You can always depend on the kindness of strangers.
This post is less about our physical travel and more about all the feels. In the last few days, and in fact throughout our entire time in Latin America I have been continuously surprised by differences in culture that relate to every day kindnesses. Let me set the scene for what has got me thinking about all of this. In the past few weeks during my second time in Rio a few aspects of the trip I was really looking forward to haven’t worked out, and this combined with over 6 months on the road now, with our last trip being an exhausting 3 plane flights spanning 3 countries I didn’t realize how much I was craving some little touches from home. In Colombia we were 3 weeks without wifi and even without a bed so I was missing my friends and my soul was ready for some TLC. Something or someone in the universe was looking out for me because after leaving Rio we arrived in a place I couldn’t have manufactured more perfectly in my mind if I had tried myself.
Last year Brendan met a Brazilian at work who insisted that when we come to Brasil we must come and stay in his family home. We had absolutely no idea what to expect but we had the time so we thought why not. So we headed south to a small country town near Sao Paolo. 2 buses an uber and a car later we were cruising through vineyards and in awe of some of the most developed homes and communities we had seen the whole duration of our trip. We arrived at Andres house, a beautiful ranch style house on a huge properties with creeks, lakes, huge boulders and an incredible view. A few minutes later we were greeted with open arms by his Italian-Brasillian Mum. And boy were we in for a treat. We spent four days in a plush comfy bed, the afternoons napping in the sun. Our bellies full and happy with the endless Italian pastas, roasts, soups she provided for us. I actually shed tears when I saw the shower. Waterfall shower head with piping hot water and a stand alone bathtub. Girls you know what I’m sayin. Every morning I greeted her with a clumsy ‘Bom Dia’ (good morning in Portuguese) and she greeted me with a warm smile and an even warmer hug. We left feeling refreshed, loved and with a few presents to thank US for staying with THEM. I was completely overwhelmed with the amount of kindness this family had shown me when I could barely even communicate with them.

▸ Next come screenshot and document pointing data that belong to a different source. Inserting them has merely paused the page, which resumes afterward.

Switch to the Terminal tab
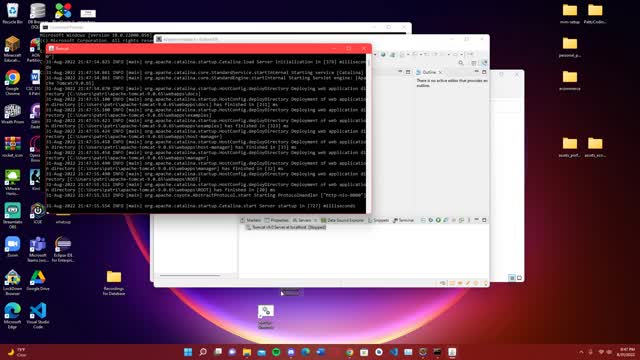Image resolution: width=640 pixels, height=360 pixels. click(403, 220)
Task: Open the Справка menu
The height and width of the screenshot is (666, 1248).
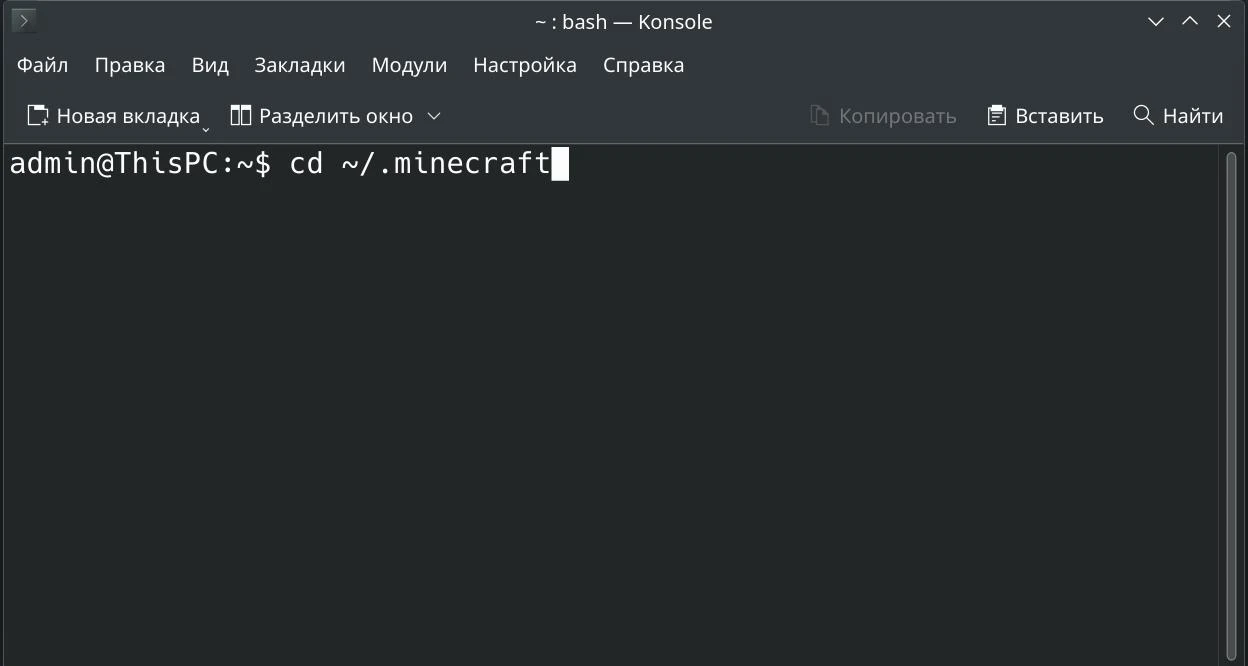Action: (644, 65)
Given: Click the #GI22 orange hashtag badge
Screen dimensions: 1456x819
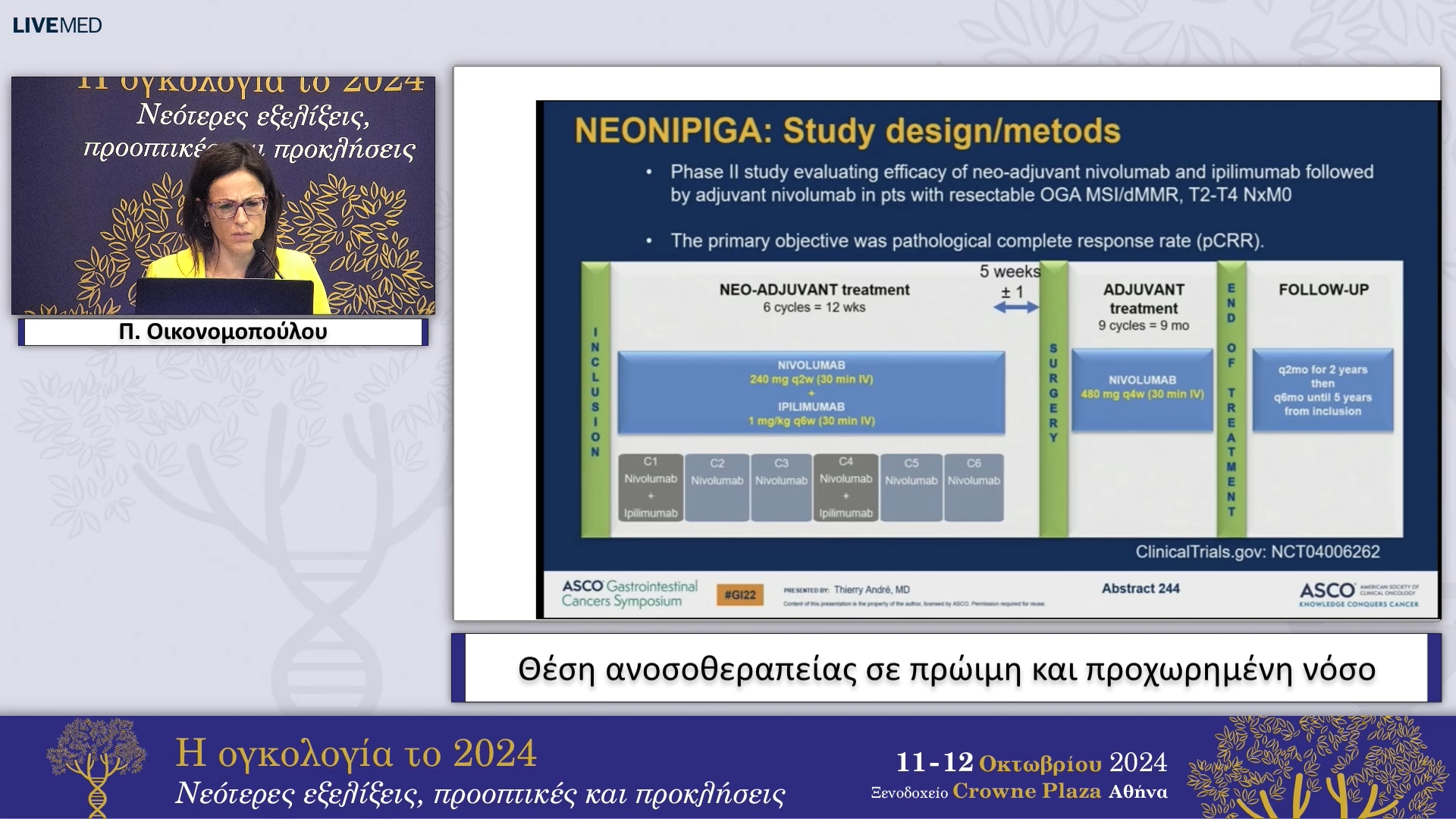Looking at the screenshot, I should click(x=739, y=595).
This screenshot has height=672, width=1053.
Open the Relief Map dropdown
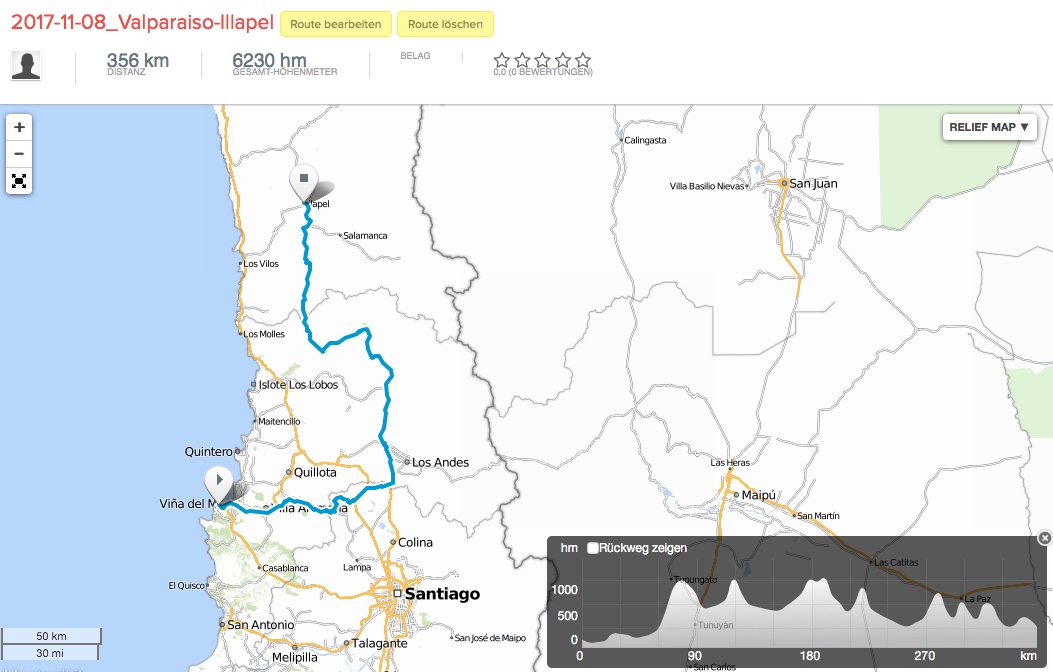coord(988,127)
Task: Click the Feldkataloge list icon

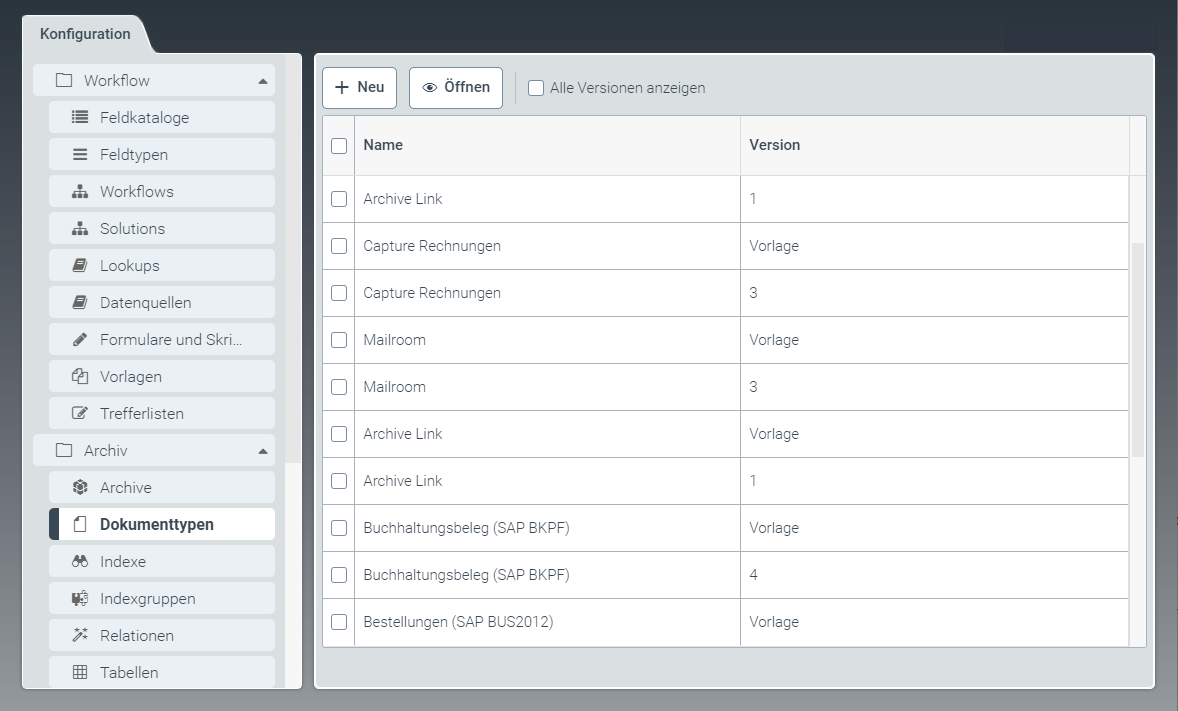Action: coord(80,117)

It really got me thinking about how much the kindness of a stranger can mean so much. We live in a world where people can barely tear their eyes away from their phones yet can’t find the time to reply to friends. Where people aren’t welcome to take refuge in a safe country if theirs isn’t providing that basic human right for them. We live in a world where we are always getting ready for the next thing rather than focusing on the present moment. Latin America has taught me to do this. Every single meal they eat they say ‘Buen Provecho’ which translates to enjoy your meal, and may your meal be of benefit to you. I’m talking every single meal, every single waiter, every single passing customer or person on the street. Isn’t that just such a god damn beautiful custom?! If anything in this world of fast paced textingwhilewe’reeatingwhilewe’retalkingwhilewe’resleeping shouldn’t we all just sit down and take five minutes to enjoy our meal?! To enjoy that we are fortunate enough to sit down and eat this meal with our loved ones. To enjoy the benefit it gives to our bodies and our souls.
I’m not by any means trying to say that Latin America have got it perfect. Bad things happen here.My trip is not over yet, but I am utterly offended on behalf of all these people by the gun-wielding, kidnapping picture that was painted for me. It simply has not been my experience. On the contrary I have met some of the kindest, most generous people, even when traveling by myself. I was horrified that during the Olympics athletes chose to falsify claims of armed robbery. No country has it perfect, no country probably ever will. But we can learn so much from other cultures about ourselves and how we should treat others. I hope that one day I will be able to pay this kindness forward to a weary backpacker or a lonely soul. But for now I hope I am encouraging people to open their mind to experiencing this culture, despite the prejudice and pre-deception of violence that exists.